* [Supplied passage]
————
CRISTINA ALESCI, CNN MONEY CORRESPONDENT: You mean a pocket tweet someone?

QUEST: I'm going to miss-tweet. It's even -- tell me what this is all about.

ALESCI: Well, this is all about trying to make the product more simple to use. But to your point, I was on the phone with a power user today and it

was like geek speak. Because we were so excited. But we are in the weeds of Twitter every day because we're media professionals. and that's really

who these changes were made for. It comes from the twitter audience that has been pushing for these changes.

So what we came to the conclusion, me and the super user, is that this is really meant as a retention tool, not so much to attract other people from

outside the platform, which twitter obviously needs to do. Because investors didn't like this news today and didn't think the company went far

enough.

QUEST: Right. Which brings to the overarching point. How much trouble is Twitter actually in?

ALESCI: Well, look. I mean, the company's not going anywhere. But the problem is if you're not generating a huge profit, you have to be growing.

So if you're the kind of company that isn't, you know, like I said, generating a huge profit, then you got to get investors excited about

something and that something has to be growth. And there's no growth here. And that is the fundamental problem and at the same time you have start --

look at that. That's pretty pitiful.

QUEST: Since the return of Dorsey.

ALESCI: Exactly, permanent return in October. He was brought on in an interim basis.

QUEST: I forgot what the IPO price was, but it was.

ALESCI: It was about $26.

Yes, in October they reached their IPO price. But here's the saddest part about the Twitter story is that you have up and comers like Snapchat that

are raising rounds of investments privately and they're already valued at $20 billion. And that's because it's a much more rich experience to be on

Snapchat, but it's a lot more simple to use. All you have to do is hit a button and when time runs out time runs out and add it to your story for

the day. It's almost intuitive to use that and you can add filters like vomiting rainbows, and that's what.

QUEST: Lovely. Lovely. Thank you! The biggest problem I have with Twitter is when I try to attach a photo on the app it brings up all my

photos and it's very easy to attach the wrong photo.

ALESCI: Now I kind of want to see the photos you have in your phone. What do you mean by the wrong photo, Richard?

QUEST: By the wrong photo, I mean the photo I wasn't intending to attach. Don't touch the bell.

ALESCI: You know I'm out for it. I'm going to have my hands on it one day.

QUEST: I'm not going to bite.

[16:45:00] Running in the deep. Adele has reportedly signed the biggest ever record deal for a British musician. You'll hear the details after the

break.
————
* [Given data]
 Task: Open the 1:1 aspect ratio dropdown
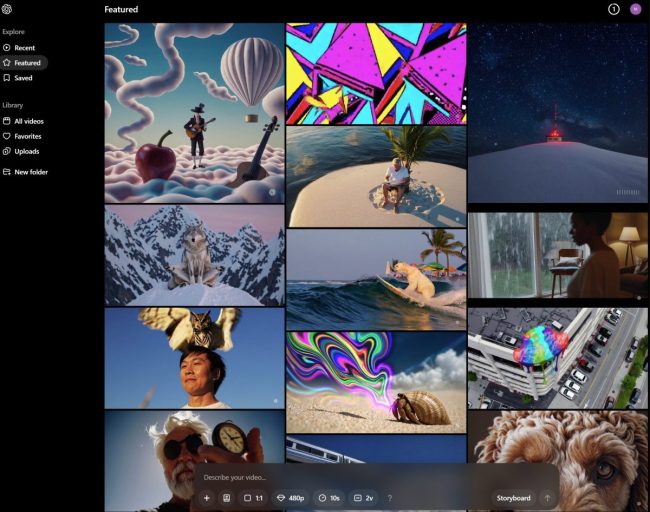253,498

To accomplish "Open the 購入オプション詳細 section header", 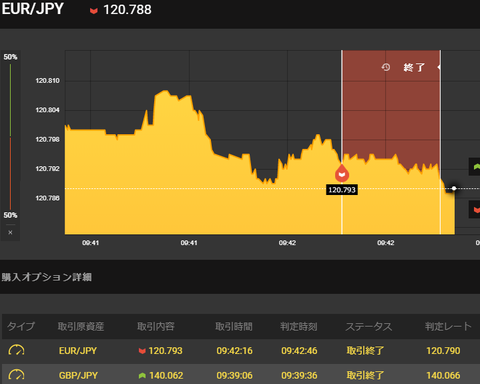I will click(46, 277).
————
* [Written instruction 1] Condense the Twitter transcript paragraph that begins "So what we came to the conclusion" into two sentences, keeping its main facts.
* [Written instruction 2] Rewrite the part of the Twitter transcript starting at "So if you're" and ending at "an interim basis.", using "expansion" in place of "growth".
This material is not needed for the exercise.

* [Task output 1] Alesci and the super user concluded that the changes are really meant as a retention tool, not as a way to attract people from outside the platform, which Twitter needs to do. Investors disliked the news and felt the company had not gone far enough.

* [Task output 2]
So if you're the kind of company that isn't, you know, like I said, generating a huge profit, then you got to get investors excited about

something and that something has to be expansion. And there's no expansion here. And that is the fundamental problem and at the same time you have start --

look at that. That's pretty pitiful.

QUEST: Since the return of Dorsey.

ALESCI: Exactly, permanent return in October. He was brought on in an interim basis.